En el relato evangélico que hemos escuchado, después del sobresalto que les había producido el anuncio de María Magdalena, Pedro y el otro discípulo corren al sepulcro, éste, más joven, llega primero, pero no entra, deja que lo haga Pedro. El que ha de dar oficialmente el anuncio de la resurrección es Pedro, puesto que a él, como primero de los apóstoles, le puso Jesús al frente de la Iglesia. El anuncio de la resurrección no se basa en pruebas materiales irrefutables, de hecho los dos discípulos, como la Magdalena, lo que ven es el sepulcro vacío, “las vendas en el suelo y el sudario con que la habían cubierto la cabeza, no por el suelo con las vendas, sino enrollado en un sitio aparte”. Estas señales son las que suscitan la fe de los discípulos, “pues hasta entonces no habían entendido la Escritura, que él había de resucitar de entre los muertos”.
La resurrección es un acontecimiento absolutamente divino que sólo podemos aceptarla en la fe, por eso he dicho antes que todo el edificio de la fe cristiana se sustenta sobre la resurrección, el primer acto de fe, que funda todo lo demás, es la confesión de que Cristo ha resucitado. Entonces, ¿qué clase de fe es la de algunos que dicen creer en Dios pero no en la resurrección de los muertos?

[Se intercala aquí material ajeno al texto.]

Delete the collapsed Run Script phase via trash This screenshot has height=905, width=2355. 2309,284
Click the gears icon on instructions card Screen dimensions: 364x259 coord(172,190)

San Pablo lo deja bien claro: si no hay resurrección de los muertos “tampoco Cristo ha resucitado. Y si Cristo no ha resucitado, vuestra fe carece de sentido. Si nuestra esperanza en Cristo no va más allá de esta vida, somos los más miserables de todos los hombres”. Pero no, Cristo ha resucitado (1Cor15, 16s). Y la conclusión práctica que saca el Apóstol es a poner la mirada en los bienes que la resurrección de Cristo nos ha alcanzado: “los bienes de allá arriba, donde está Cristo, sentado a la derecha de Dios; aspirad a los bienes de allá arriba, no a los de la tierra”. Si nuestro destino es la resurrección, la vida en Dios para siempre, la invitación del Apóstol a mirar hacia arriba, a no dejarnos atrapar por lazos y trampas de este mundo, no debería caer en saco roto. Es lo que hemos pedido en la oración de esta misa: “Señor, Dios, concede a los que celebramos la solemnidad de la resurrección de Jesucristo, ser renovados por tu Espíritu para resucitar en el reino de la luz y de la vida”. Amén. Aleluya.